Подхватив со стола сумку, проверив её содержимое и сунув внутрь камеру, я направился к выходу, решив позавтракать не дома.
Я твёрдо знал, куда мне следовало пойти, чтобы продвинуться в расследовании ещё дальше.
========== Глава 29. Снежный дворец. ==========
Каждый городок, пусть даже самый захудалый, имел свою историю, свои легенды и своё уникальное лицо. Это, конечно же, относилось и к близнецам Бураза и Шисута.

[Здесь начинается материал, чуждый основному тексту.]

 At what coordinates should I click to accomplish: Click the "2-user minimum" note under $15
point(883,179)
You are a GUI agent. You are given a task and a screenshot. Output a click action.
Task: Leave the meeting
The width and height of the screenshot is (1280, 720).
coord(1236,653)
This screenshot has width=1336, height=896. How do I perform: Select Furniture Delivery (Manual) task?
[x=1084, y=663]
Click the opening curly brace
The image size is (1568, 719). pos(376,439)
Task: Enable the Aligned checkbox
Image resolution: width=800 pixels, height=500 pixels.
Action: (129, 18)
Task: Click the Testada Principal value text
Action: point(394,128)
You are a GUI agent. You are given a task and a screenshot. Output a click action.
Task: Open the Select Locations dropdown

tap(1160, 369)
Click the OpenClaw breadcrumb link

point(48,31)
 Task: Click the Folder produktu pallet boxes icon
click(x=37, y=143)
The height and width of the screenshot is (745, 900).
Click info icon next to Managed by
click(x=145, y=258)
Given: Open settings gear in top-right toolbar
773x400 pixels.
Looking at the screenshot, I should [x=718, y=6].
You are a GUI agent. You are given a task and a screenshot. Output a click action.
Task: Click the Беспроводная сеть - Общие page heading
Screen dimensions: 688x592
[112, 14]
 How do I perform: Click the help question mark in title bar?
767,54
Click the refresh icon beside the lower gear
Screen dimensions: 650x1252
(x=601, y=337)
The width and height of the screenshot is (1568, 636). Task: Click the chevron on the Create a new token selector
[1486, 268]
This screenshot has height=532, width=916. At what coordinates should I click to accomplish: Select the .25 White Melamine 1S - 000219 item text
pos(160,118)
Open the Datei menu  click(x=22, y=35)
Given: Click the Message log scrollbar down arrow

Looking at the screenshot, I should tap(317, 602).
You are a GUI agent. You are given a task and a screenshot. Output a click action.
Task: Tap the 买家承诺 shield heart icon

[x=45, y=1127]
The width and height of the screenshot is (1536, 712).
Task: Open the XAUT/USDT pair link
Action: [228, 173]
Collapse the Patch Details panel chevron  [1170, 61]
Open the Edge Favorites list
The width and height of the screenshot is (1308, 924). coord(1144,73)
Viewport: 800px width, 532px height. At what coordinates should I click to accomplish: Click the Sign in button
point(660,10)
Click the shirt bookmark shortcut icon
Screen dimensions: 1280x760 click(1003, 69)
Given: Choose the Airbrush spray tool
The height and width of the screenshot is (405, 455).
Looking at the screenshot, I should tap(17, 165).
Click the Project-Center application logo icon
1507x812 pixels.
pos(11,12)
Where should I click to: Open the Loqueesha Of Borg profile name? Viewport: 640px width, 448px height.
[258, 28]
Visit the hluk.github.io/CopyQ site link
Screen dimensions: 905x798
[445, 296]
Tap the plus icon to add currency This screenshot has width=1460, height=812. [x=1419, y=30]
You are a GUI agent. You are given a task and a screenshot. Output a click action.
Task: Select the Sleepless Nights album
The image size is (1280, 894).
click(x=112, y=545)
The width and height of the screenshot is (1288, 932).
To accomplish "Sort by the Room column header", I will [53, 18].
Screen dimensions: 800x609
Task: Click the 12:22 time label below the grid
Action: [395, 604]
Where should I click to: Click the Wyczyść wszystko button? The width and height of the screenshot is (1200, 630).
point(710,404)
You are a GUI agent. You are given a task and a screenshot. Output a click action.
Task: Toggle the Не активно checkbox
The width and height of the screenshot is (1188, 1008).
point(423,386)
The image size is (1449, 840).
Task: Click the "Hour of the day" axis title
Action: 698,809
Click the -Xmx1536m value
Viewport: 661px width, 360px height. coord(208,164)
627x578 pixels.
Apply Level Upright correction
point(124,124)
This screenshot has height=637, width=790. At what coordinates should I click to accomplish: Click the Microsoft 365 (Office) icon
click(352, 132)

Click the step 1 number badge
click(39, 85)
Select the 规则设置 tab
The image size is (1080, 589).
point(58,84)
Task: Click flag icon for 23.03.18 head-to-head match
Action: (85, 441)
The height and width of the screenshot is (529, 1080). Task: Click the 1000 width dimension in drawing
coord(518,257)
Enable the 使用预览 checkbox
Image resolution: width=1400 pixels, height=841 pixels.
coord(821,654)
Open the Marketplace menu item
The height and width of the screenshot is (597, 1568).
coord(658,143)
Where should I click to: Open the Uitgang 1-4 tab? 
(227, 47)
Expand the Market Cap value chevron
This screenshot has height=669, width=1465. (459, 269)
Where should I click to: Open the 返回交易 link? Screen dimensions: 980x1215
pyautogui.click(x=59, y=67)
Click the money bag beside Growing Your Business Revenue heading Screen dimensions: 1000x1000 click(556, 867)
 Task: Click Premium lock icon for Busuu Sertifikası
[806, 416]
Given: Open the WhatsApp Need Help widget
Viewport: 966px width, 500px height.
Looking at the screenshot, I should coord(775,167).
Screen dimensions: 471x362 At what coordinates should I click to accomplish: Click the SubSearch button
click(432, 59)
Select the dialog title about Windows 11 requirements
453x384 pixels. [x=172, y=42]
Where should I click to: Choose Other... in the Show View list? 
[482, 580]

Шисута была покрупнее, тут располагались бизнес-центр, театр, несколько музеев, мэрия, торговый центр, вокзал, школы, детские сады и муниципальные здания. Бураза уступала в размерах и была, по большому счёту, разросшимся спальным районом: тут находились в основном жилые дома, также имелось несколько парков, храм и наша альма-матер. Многие из местных жили на территории Буразы, а работали в Шисуте, добираясь до места службы пешком. Мои родители, к примеру, так и поступали: представительство США находилось рядом с мэрией напротив бизнес-центра, и расстояние между домом и работой было сравнительно небольшим.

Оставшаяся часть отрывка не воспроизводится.